Isn't that exactly what happens in Poland right now?? Even worse the Polish government actively encourage this.

Here is my response to a post on this subject on another thread:

actually alot of huge companies are choosing polish cities as there HQ.

Why?

I'm beating the same drum here but it really makes me angry that Poland is being portrayed as the IT Hub of western Europe. Even Trusk peddles this damned lie!!!

The large companies are in Poland for one reason and one reason only.

They can employ (I mean exploit) a Polish person for a fraction of what they pay someone else anywhere else in Europe.

In addidtion, Poles have multiple language skills are highly trained and highly proficient in IT meaning that the Operations and Support centre's for other countries can be hosted from Poland.

The government further encourage this exploitation of the Polish worker by giving the large corporations tax breaks.
Englishman60mil
8 Jan 2012 #64
ENGLISH is the language of the world !
modafinil - | 418
8 Jan 2012 #65
Seems like Englishmen are becoming more Americanised, to make such a fatuous statement.
wawa_marek
11 Feb 2012 #66
You just have ana answer for your question. I am living in Warsaw. It's still so many homeless and alcohol abused people there, but I NEVER buy tobaco or give monet to them. So the most people do.

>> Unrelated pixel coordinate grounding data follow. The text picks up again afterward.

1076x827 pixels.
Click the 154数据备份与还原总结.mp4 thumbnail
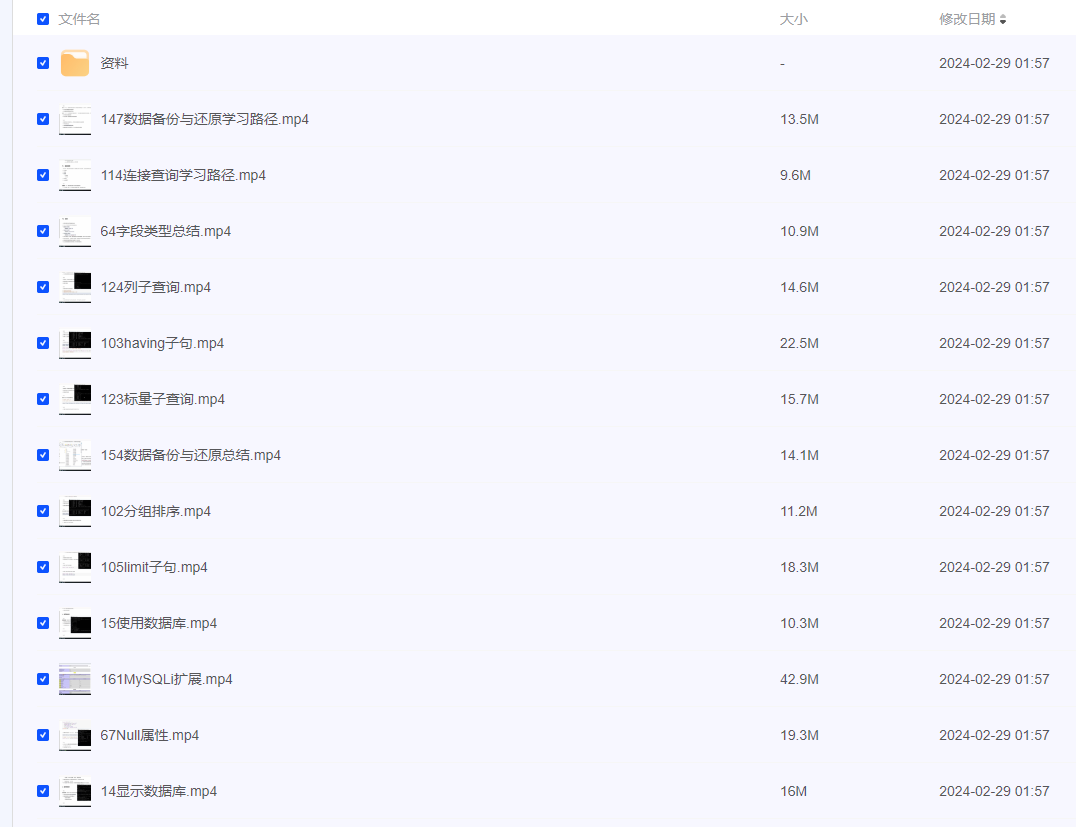tap(75, 455)
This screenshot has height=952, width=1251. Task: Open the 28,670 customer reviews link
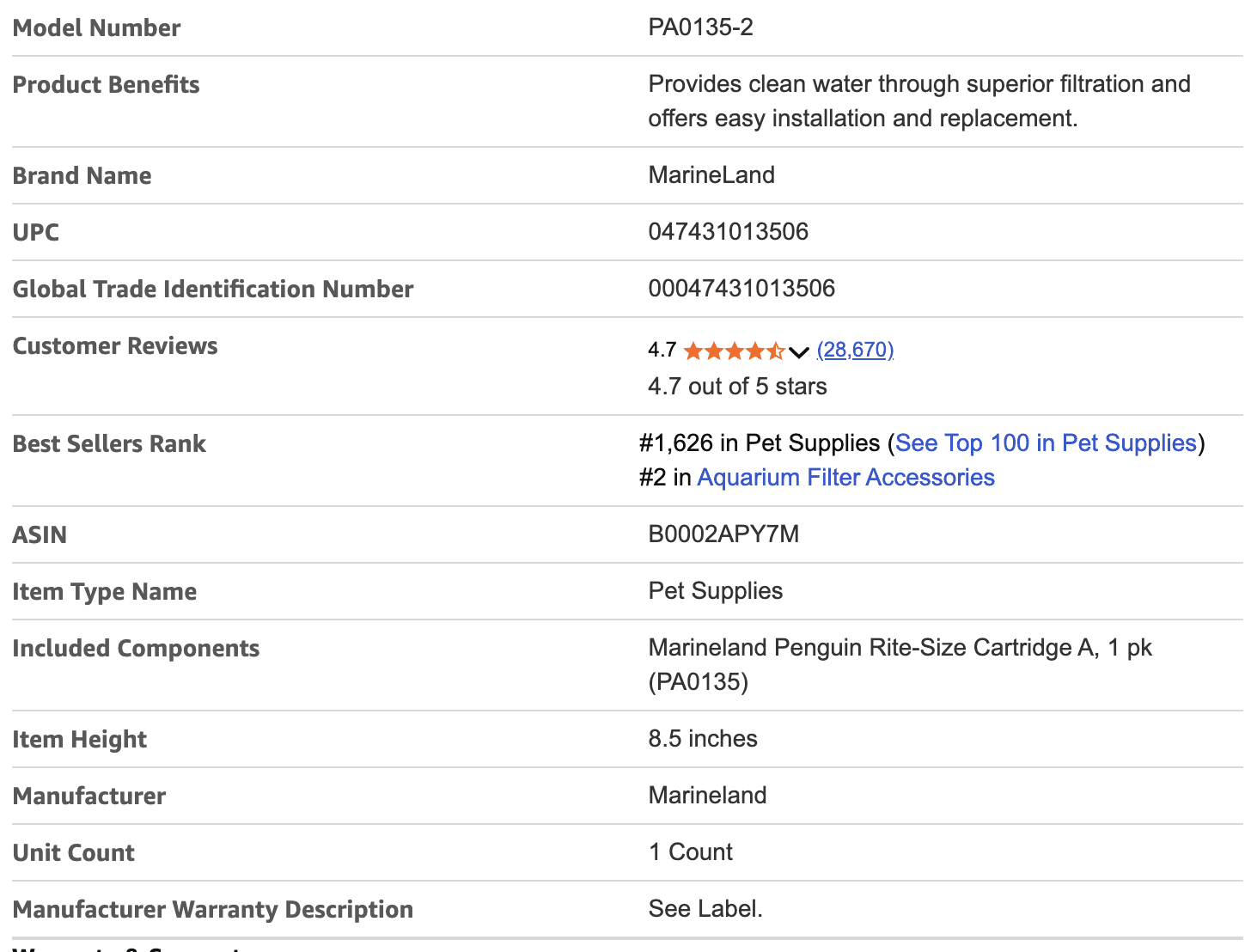tap(855, 350)
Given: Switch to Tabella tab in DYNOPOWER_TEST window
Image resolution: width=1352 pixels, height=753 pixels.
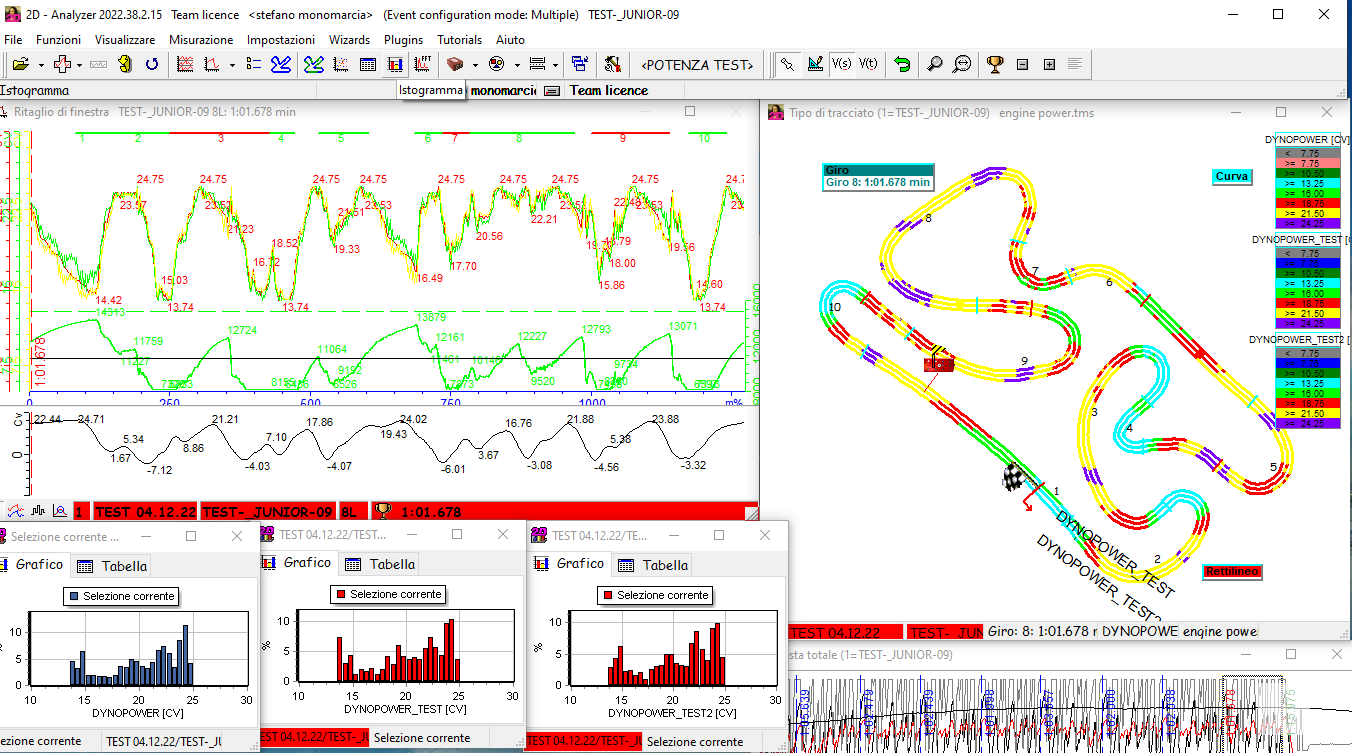Looking at the screenshot, I should [381, 564].
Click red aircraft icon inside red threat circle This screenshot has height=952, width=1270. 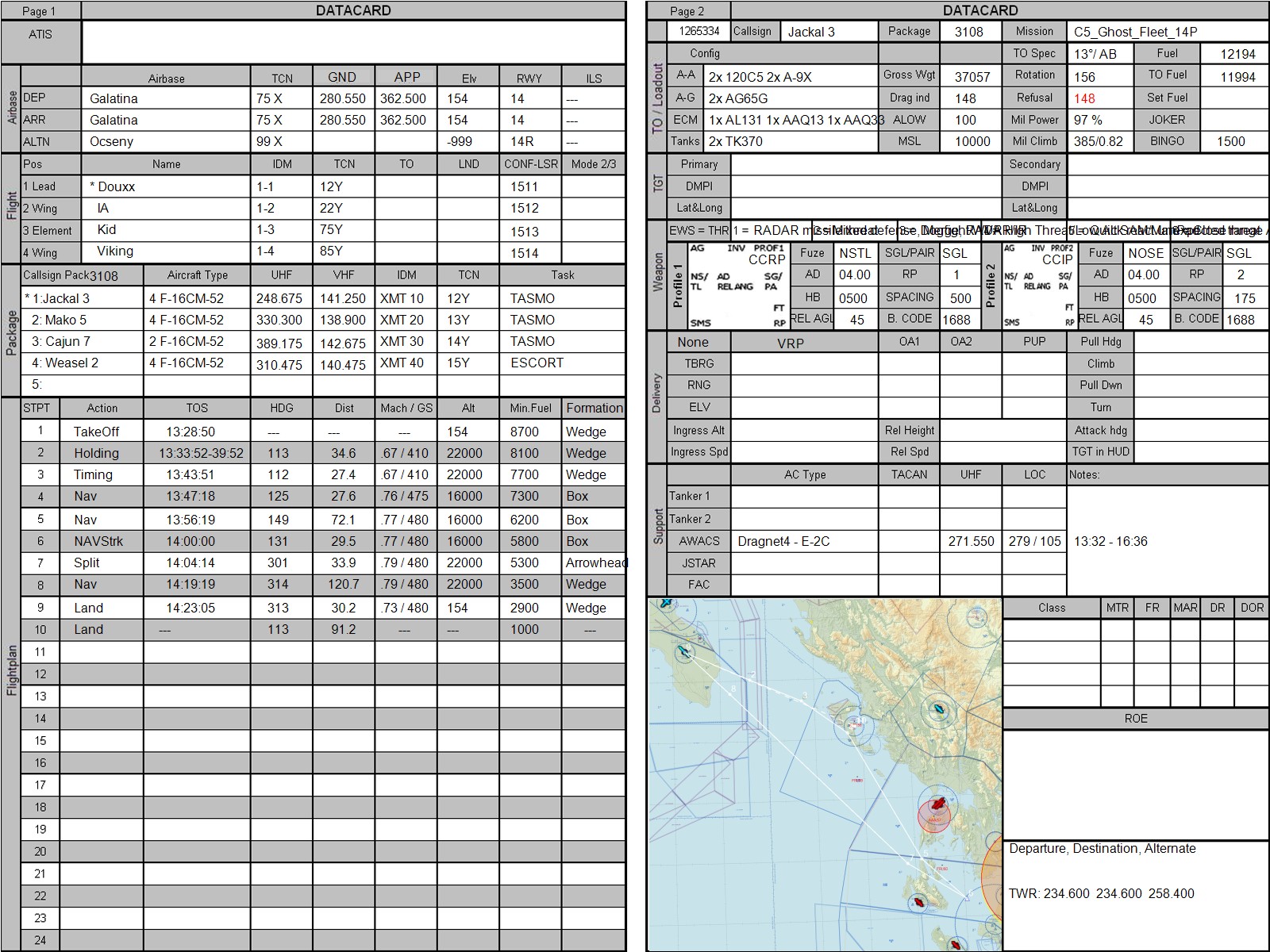939,804
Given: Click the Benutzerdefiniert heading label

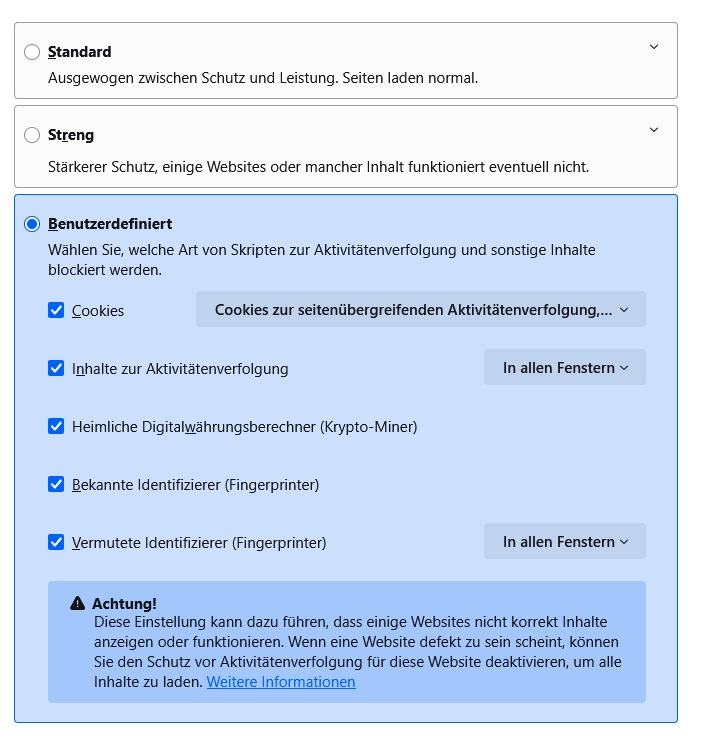Looking at the screenshot, I should [110, 224].
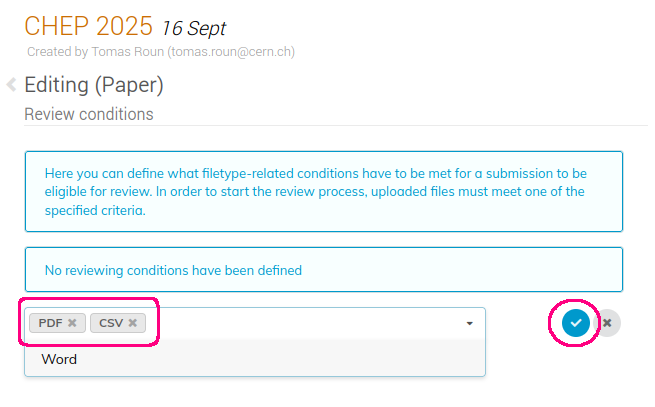Click the specified criteria help text line
Image resolution: width=655 pixels, height=407 pixels.
click(x=95, y=210)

I am sorry for my post. It shoud be quoted to Mr_Bruxelles and I made some mistakes in it. Cant't change anyway.
Shadow K - | 11
13 Mar 2012 #67
ENGLISH is the language of the world !

I think you're wrong. MONEY is the language of the world. Once you've understood that, you'll start understanding immigration and stop blaming the immigrants.
Trevek 26 | 1,702
14 Mar 2012 #68
It may or may not be a genuine sign, but considering all the Poles in the UK, there is NO excuse for such mistakes these days;

Well, how about this mistake in Wales:

The English is clear enough to lorry drivers - but the Welsh reads "I am not in the office at the moment. Send any work to be translated."

When officials asked for the Welsh translation of a road sign, they thought the reply was what they needed.

Unfortunately, the e-mail response to Swansea council said in Welsh: "I am not in the office at the moment. Send any work to be translated".

So that was what went up under the English version which barred lorries from a road near a supermarket.

"When they're proofing signs, they should really use someone who speaks Welsh," said journalist Dylan Iorwerth.